This article does a clear and complete job of explaining the contamination issues with farm raised salmon versus wild caught salmon. Polychlorinated biphenyls (PCB’s) are “cancer causing chemicals that were banned in the United States in 1976 and are among the ‘dirty dozen’ toxic chemicals slated for global phase out.” The difficult issue is that they are persistent and therefore will continue to contaminate the environment long after their use is discontinued.
Toxins tend to bio-accumulate as you go up the food chain. This is the reason larger fish accumulate more toxins that smaller fish. In addition, toxins are fat soluble. The fishmeal designed to feed farm raised fish is designed to have high amounts of fish oil and therefore it consistently has higher levels of PCB’s. The referenced studies showed that farm raised fish have PCB levels five to ten times higher than wild caught fish.

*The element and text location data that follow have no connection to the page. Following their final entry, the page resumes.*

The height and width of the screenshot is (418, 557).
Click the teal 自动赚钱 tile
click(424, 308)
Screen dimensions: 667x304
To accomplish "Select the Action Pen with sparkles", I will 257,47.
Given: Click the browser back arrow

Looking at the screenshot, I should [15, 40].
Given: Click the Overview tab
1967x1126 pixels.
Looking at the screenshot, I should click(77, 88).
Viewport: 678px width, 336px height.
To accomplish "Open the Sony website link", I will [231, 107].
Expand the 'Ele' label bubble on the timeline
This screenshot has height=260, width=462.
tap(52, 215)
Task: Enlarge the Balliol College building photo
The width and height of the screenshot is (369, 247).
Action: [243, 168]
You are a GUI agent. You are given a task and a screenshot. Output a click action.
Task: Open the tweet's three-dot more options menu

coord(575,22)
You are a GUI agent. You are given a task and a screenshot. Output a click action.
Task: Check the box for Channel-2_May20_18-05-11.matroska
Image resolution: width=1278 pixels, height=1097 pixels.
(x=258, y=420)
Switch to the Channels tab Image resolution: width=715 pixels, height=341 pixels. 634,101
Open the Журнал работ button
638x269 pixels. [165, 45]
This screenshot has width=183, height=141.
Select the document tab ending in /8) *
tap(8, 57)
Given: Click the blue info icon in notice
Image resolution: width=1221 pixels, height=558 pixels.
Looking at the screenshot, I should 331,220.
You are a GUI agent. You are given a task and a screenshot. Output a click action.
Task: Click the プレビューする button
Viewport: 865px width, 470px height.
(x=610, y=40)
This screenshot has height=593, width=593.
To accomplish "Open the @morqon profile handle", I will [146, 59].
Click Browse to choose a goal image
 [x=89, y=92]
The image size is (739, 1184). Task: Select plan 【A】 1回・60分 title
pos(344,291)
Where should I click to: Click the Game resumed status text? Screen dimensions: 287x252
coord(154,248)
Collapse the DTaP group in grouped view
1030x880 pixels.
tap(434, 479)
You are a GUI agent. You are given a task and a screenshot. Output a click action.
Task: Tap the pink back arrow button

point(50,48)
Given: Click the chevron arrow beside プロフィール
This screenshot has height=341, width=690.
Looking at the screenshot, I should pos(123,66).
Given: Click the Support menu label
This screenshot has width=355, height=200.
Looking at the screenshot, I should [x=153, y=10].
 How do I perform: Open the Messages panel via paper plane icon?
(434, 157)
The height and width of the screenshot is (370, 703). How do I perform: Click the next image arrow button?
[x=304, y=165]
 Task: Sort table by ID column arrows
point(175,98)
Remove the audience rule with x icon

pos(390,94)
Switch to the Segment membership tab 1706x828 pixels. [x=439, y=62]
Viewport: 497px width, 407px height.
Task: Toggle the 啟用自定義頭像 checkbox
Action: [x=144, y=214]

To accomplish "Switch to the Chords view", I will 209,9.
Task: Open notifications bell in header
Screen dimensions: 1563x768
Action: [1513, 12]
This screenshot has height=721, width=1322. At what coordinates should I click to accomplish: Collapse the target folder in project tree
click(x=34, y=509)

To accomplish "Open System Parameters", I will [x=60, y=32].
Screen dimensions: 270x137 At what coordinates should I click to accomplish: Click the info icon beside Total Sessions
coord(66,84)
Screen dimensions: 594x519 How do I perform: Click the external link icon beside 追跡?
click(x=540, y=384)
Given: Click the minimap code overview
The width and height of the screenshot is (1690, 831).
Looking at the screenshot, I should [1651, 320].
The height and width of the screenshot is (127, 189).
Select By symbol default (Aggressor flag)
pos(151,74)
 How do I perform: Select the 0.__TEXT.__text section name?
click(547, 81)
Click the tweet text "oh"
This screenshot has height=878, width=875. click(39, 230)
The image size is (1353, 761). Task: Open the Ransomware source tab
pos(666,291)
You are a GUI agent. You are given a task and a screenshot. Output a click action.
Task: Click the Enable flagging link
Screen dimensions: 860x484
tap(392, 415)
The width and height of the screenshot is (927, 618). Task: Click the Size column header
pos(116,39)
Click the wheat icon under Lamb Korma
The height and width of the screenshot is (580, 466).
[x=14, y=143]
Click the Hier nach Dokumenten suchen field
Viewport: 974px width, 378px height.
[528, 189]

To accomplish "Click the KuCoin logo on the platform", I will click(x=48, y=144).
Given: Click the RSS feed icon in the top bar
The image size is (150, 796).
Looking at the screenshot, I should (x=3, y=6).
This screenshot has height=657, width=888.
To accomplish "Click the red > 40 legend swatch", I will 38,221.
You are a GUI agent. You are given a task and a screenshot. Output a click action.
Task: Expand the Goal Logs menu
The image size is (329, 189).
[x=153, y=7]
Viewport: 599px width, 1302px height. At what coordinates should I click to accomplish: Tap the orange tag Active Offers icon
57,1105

The most confounding aspect of this discussion is the EPA and FDA health guidance levels. The wild caught fish fall under the EPA who updated its’ standards in 1999 to reflect recent research. The farm raised salmon falls under the jurisdiction of the FDA who have not updated their standards since 1984. The EPA standards are 500 times more protective than the FDA. This becomes an important issue to human health because salmon is the third most popular seafood consumed in the United States behind shrimp and tuna.
I would highly recommend the series of articles and the Environmental Working Group website as a resource for environmental issues. The mission of the Environmental Working Group is to use the power of public information to protect public health and the environment. EWG was founded in 1993 by Ken Cook and Richard Wiles.